The 2023 Cameroonian finance law states that the export of raw cocoa beans is subject to an autonomous exit duty at a rate of 10% of the FOB value. This rate is 2% for cocoa beans exported to industrial free points or similar systems.
The new tax system was issued by the President of the Republic, Paul Biya, who prescribed in particular that the government should implement, as of 2023, “the export taxation policy that takes into account the real level of processing of goods”, to “further encourage exports of finished manufactured made-in-Cameroon products.”
This is part of the numerous investments made by the government to revive the sector; however, they are still insufficient.
Reliable sources in the country reported that the taxation of raw beans export in Cameroon follows many complaints from grinders, most of whom now find it hard to source beans on the local market.
The sources added that the cocoa sector in Cameroon remains dominated by beans exports despite the arrival of two new coffee processing operators with a grinding capacity of at least 80,000 tons.
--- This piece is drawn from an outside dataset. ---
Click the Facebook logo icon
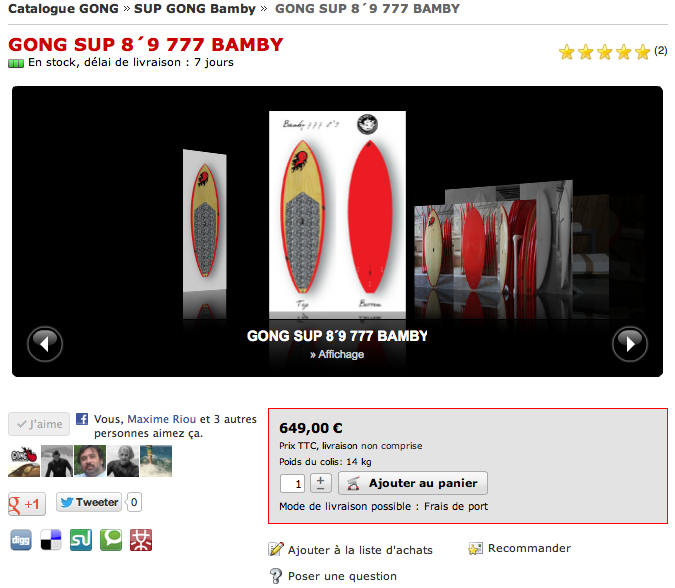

The two are Atlantic Cocoa (48,000 tons expandable to 64,000 tons) and Neo Industry (32,000 tons).
During the 2021-2022 season, the country exported 217,107 tons, representing two and a half times the volume processed locally at 86,850 tons, according to data compiled by the National Cocoa and Coffee Board (NCB).
To help narrow this gap, an operator suggested that the government further encourages the rise of local processing factories through the introduction of a quota system.
The quota system comes on the heels of a five-year smartphone-enabled subsidy program President Paul Biya launched in July 2021 and got backing from the European Union (EU).
The US$76 million plan initiative was said will empower the government itself to purchase and distribute agricultural inputs like fertilizers and pesticides instead of giving financing directly to farmers.
Apart from the subsidy, Cameroon will invest US$28 million in the training of farmers and $10 million in the modernization of farms, according to Global Coffee Platform, over the next ten years.
Producers hope to increase their productivity by at least 20% to 450,000 60kg bags after two straight years of decline. Its output of 375,000 bags for 2020/2021 was estimated at 0.38% of the global crop.
The nation ranked 8th in production among African countries during 2018–2020 and 7th among the continent’s coffee exporters in the 2020/2021 marketing year, according to the International Coffee Organization. Production today comprises 89% Robusta and 11% Arabica.